Fig. 1 shows a clamping device for high-temperature pipes (1), consisting of the two screw bodies (2) and (3) as well as at least two segment rings (4) or a groove spring (4). The screw body (3) has a connection option on the side facing away from the pipe, e.g. an external thread for connecting a cable duct. The segment rings (4) engage in the groove (6) of the geometrically simple high-temperature pipes (1). In the area of the clamping zone (5) there is a force-fit connection between the screw body (2) and the pipe (1). The clamping forces are shrinkage forces, which can be generated by preferably heating the screw body (2) and then pushing it over the relatively cold pipe (thermally generated sliding fit) and screwing it to the associated screw body (3). The level of the clamping forces achieved is influenced by the temperature difference, the manufactured tolerances and the size of the clamping zone. If a transverse force acts on the pipe (1), this is absorbed by the clamping zone (5) of the pipe (1) and not by the endangered groove zone (6), as is the case with designs that do not have a clamping zone (5) or do not have a sufficiently large clamping zone (5). This means that the device according to the invention is able to absorb higher disruptive forces (vibration, impact or lateral forces) and will break or suffer other damage much less frequently under given loads.

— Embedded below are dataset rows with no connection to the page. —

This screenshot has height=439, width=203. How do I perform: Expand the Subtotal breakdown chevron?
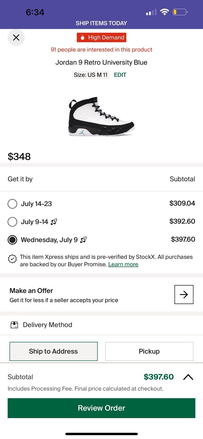188,377
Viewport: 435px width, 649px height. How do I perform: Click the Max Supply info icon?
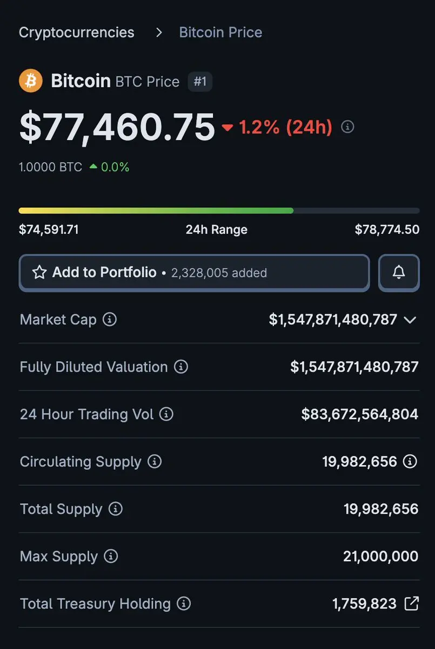tap(111, 557)
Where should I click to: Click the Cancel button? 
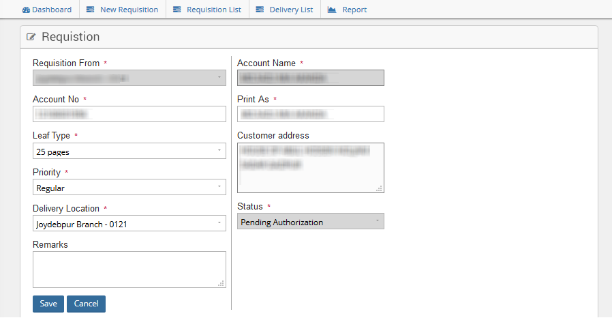click(x=86, y=304)
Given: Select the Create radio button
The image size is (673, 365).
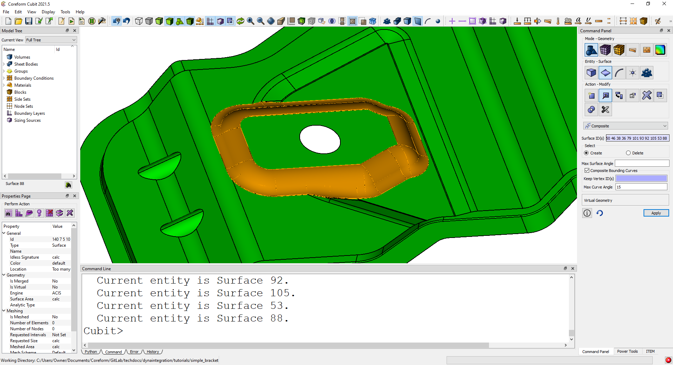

Fig. 2 shows a variant of the holding and clamping device, in which a wedge clamp is used, in that the segment parts (4) have wedge- or cone-shaped surfaces, so that when the screw bodies (2) and (3) are assembled or joined together, radial clamping forces are created, which press the inner surfaces of the clamping parts (4) in the area of the clamping zone (5) firmly against the contact surface of the high-temperature pipes. Here too, any forces, moments or impacts acting on the lower part of the pipe (1) are completely absorbed by the clamping zone (5) and not passed on to the working zone (6), which would lead to stress peaks and a high risk of breakage due to the very high notch effect numbers there and the smaller pipe cross-section.

By heating the screw body (2) prior to assembly, the clamping forces effective after assembly can be further increased.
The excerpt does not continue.